Time: 7:30pm - 9:30pm EST

Cost: $99.00 (CAD) + HST (13%)

If the cost of the workshop is a barrier to you, please contact us.

Dating after your significant other has died can feel weird. It can be vulnerable to admit that you want to meet someone new. It can be scary to put yourself out there knowing what it feels like to lose someone that you're attached to. Not to mention, how do you share your story in a culture where we're encouraged to leave our past-relationships in the past? Your person died. It's not the same thing as a break-up or divorce.

We recognize that there are few places to talk about dating after the death of your significant other. Our goal with this workshop is to create a space that reduces isolation, creates connection through a shared experience, and equips you with some strategies as you explore new possibilities for future partnership.

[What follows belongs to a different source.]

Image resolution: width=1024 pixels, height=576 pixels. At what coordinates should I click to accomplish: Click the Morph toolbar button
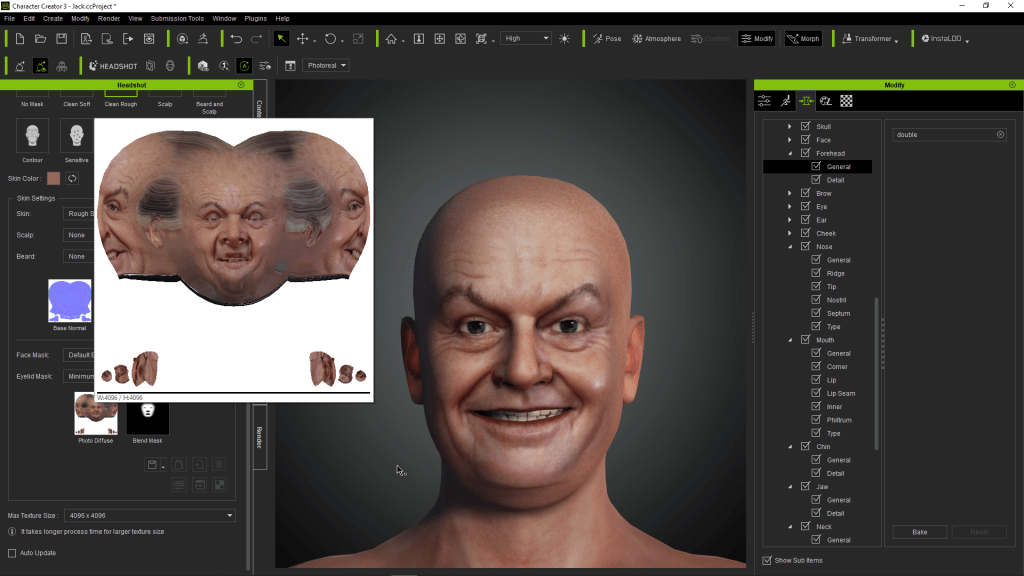click(x=803, y=39)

Themes we will discuss include:

  • Exploring readiness for dating

  • Maintaining connection with your significant other who died while meeting new people

  • Challenging internal narratives about dating

  • Navigating guilt and shame

  • Making space for grief while exploring new relationships

  • Building a strong foundation to limit dating burnout and remain hopeful

There will also be plenty of time for questions and discussion.

The workshop will not be recorded. The facilitators would greatly appreciate if you participated with your camera on.

The content of this workshop is not for professional development. If you are a professional looking for guidance on supporting your clients with this subject matter, please contact one of the facilitators.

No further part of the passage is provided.